How does it affect medicine prices?

The longer a medicine remains in the F1 formulary, the higher the cost of that medicine to the PBS. This, combined with the consequences on price once that medicine moves into the F2 formulary, creates a significant incentive for patent owners to stop generic competition.

Patent owners encircle a valuable patented medicine with a series of “evergreening” patents. These usually apply after the patent (for the active ingredient) has or is about to expire. This can extend patent protection beyond the normal 20 to 25 year period to a period closer to 40 to 50 years.

Unfortunately, the profit margin for generic manufacturers has fallen significantly due to the price disclosure mechanism, while the cost of patent litigation has risen significantly. Consequently, the capacity of generic manufacturers to assume the risks involved in risky and expensive patent litigation has fallen dramatically.

In the absence of any serious intervention by the Australian Competition and Consumer Commission, it is likely that fewer “evergreening” patents will be challenged in the future. This means that more medicines will remain in the F1 formulary and for a longer period and the costs of medicines will rise.

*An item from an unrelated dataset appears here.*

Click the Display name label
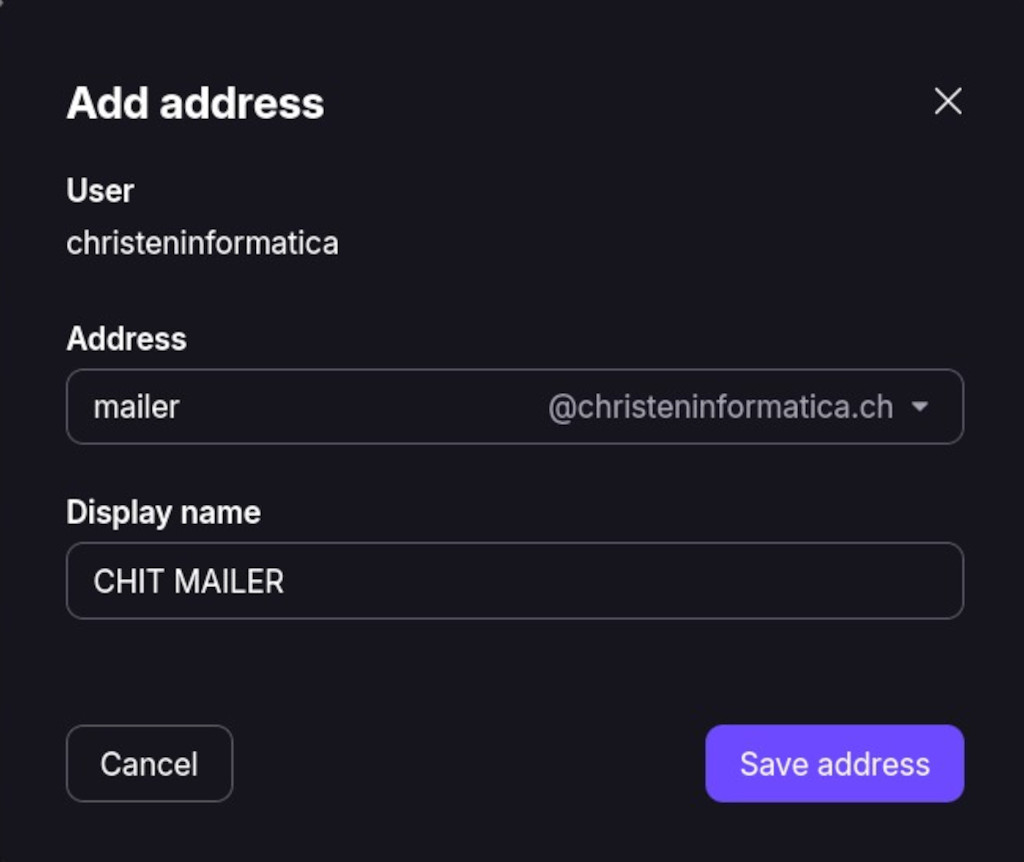 point(162,512)
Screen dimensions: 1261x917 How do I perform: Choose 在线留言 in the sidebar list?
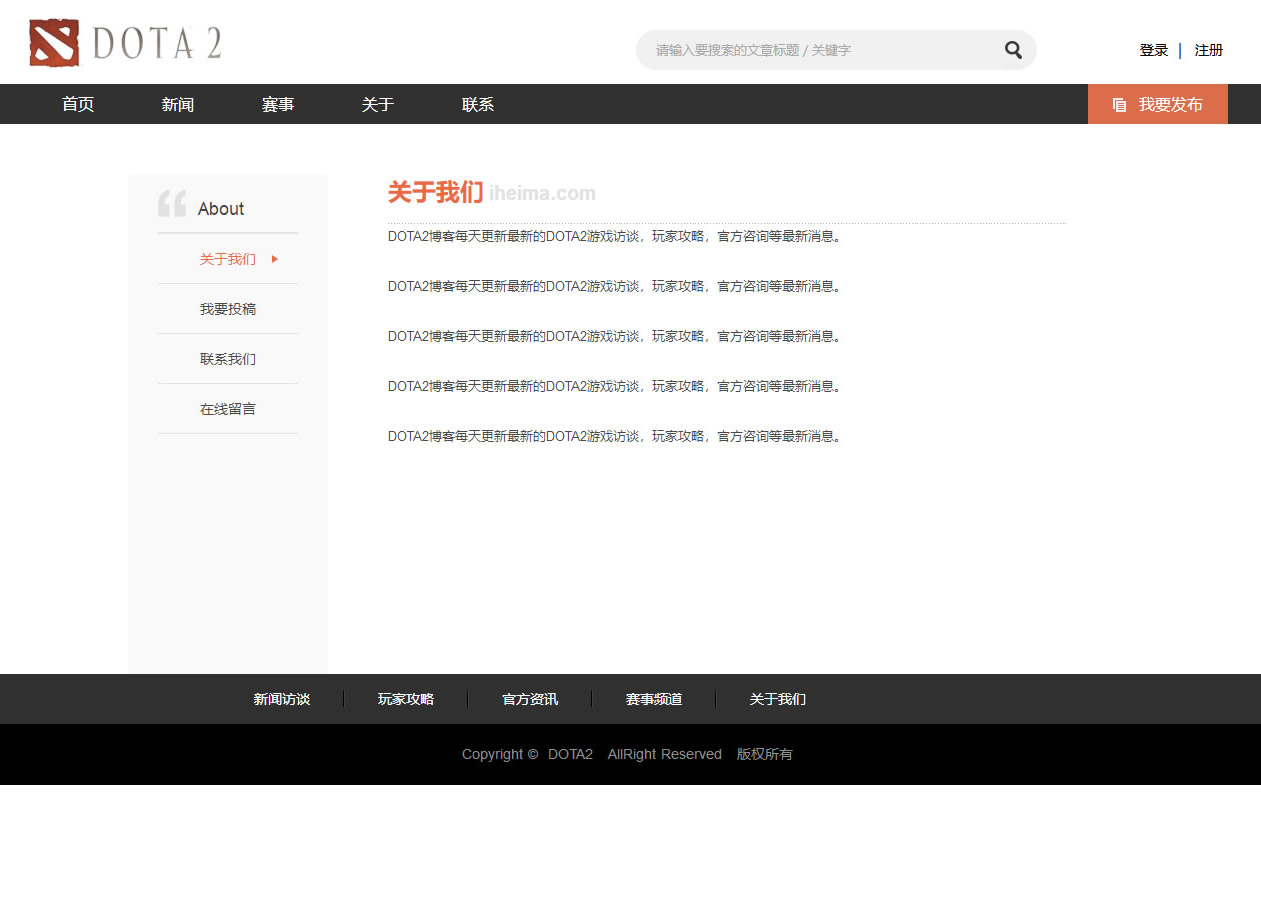click(228, 409)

A consequence of price rises, particularly at a time of economic austerity, is that newer medicines are not being listing on the PBS. The Pharmaceutical Benefits Advisory Committee, which decides which drugs will be subsidised through the PBS, for instance, recently rejected the costly drug Sovaldi, despite effectively treating hepatitis C virus infection.

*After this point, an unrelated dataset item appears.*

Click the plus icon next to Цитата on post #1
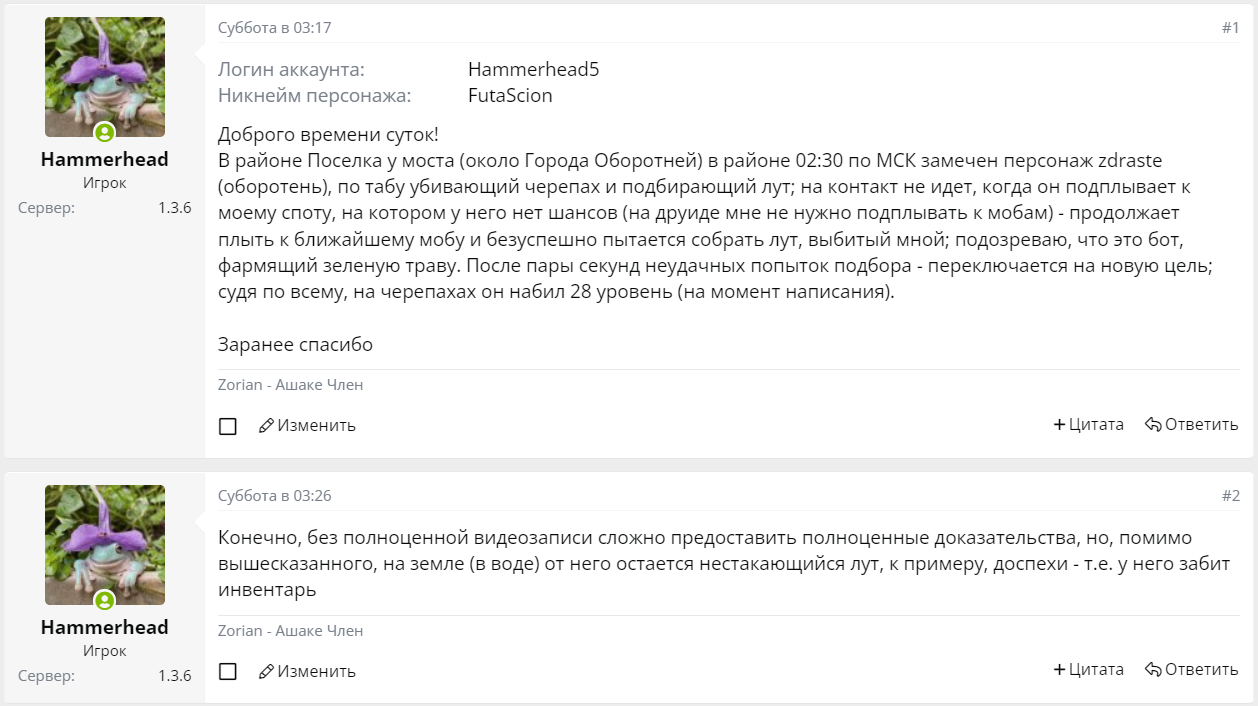 pyautogui.click(x=1060, y=424)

If the Abbott government wishes to limit the annual cost increase of the PBS to 4%, it is critical that only medicines that are truly innovative and deserving of patent protection remain in the F1 formulary. If room in the PBS is to be made for medicines such as Solvadi, then it is essential for more of the older F1 medicines be moved into the F2 formulary more quickly.

The cost of the PBS has risen by 80% in the past ten years. It’s likely that without the AUSFTA, the cost of the PBS, and by inference the cost of medicines, would have risen by much less.


This article draws on research prepared for the 2014 Workshop “Ten Years since the Australia-US Free Trade Agreement: Where to for Australia’s Trade Policy?”, sponsored by the Academy of the Social Sciences in Australia and Faculty of Arts and Social Sciences, UNSW Australia.